The classic myosin first isolated from muscle, subsequently found in non-muscle cells and protists (Adelman & Taylor, 1969).  It is now clear that there are likely to be no myosin II members expressed in plants as there is none in the complete genome of Arabidopsis thaliana (Reddy et al, 2001).
Figure 1. The myosin II molecule is composed of two heavy chains and two sets of light chains.  The light chains are the Essential Light Chains (ELC) and Regulatory Light Chains (RLC). Overall activity and polymerization can be modulated by phosphorylation on the light chains and the C-terminus of the heavy chains respectively.
The role of myosin II in muscle contraction.
Myosin II provides the motive force behind the contraction of muscle cells, working in concert with the actin filaments.  The sliding filament theory first suggested by Hugh Huxley (
Huxley & Hanson, 1954) is now widely accepted.  However the details are still hotly debated.  
Figure 2a.  An electron microscope image of rat skeletal muscle showing the characteristic organisation of the sarcomere.  With two prominent Z-discs, a "thick" filament composed of myosin and two sets of ""thin filaments composed largely of actin. 
2b.  A diagram showing the main components of the sarcromere.  Thick filaments in blue, thin filaments in red.  Note that the thick filament is held between the thin filaments by "Titin" - an enormous spring-like molecule with many site for other muscle proteins including actin (See Titin at the Z disc for more info).

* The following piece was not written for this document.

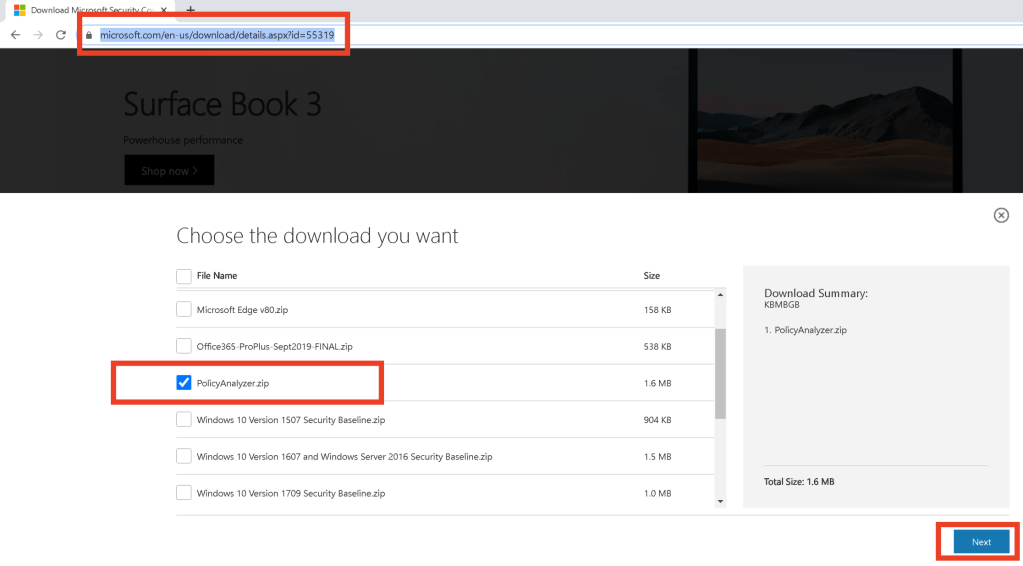
Task: Click the browser forward arrow
Action: coord(38,34)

The Z- disc to Z-disc distance is about 2.5mm depending of course on the state of contractility.

 

Figure 3a.  The Myosin Cross-bridge Cycle.  A.  ATP binding to a cleft at the “back” of the head causes a conformation which cannot bind actin.  B.  As the ATP is hydrolysed, the head swings back about 5nm to the “cocked” position the ADP and Pi remain bound.  C+D.  The force generating stages.  When the Pi leaves the myosin, the head binds the actin and the “power stroke” is released as the head bind actin.  ADP is released to continue the cycle.  At this stage the head in bound to actin in the “rigor” or tightly bound state.
The role of myosin II in cell locomotion.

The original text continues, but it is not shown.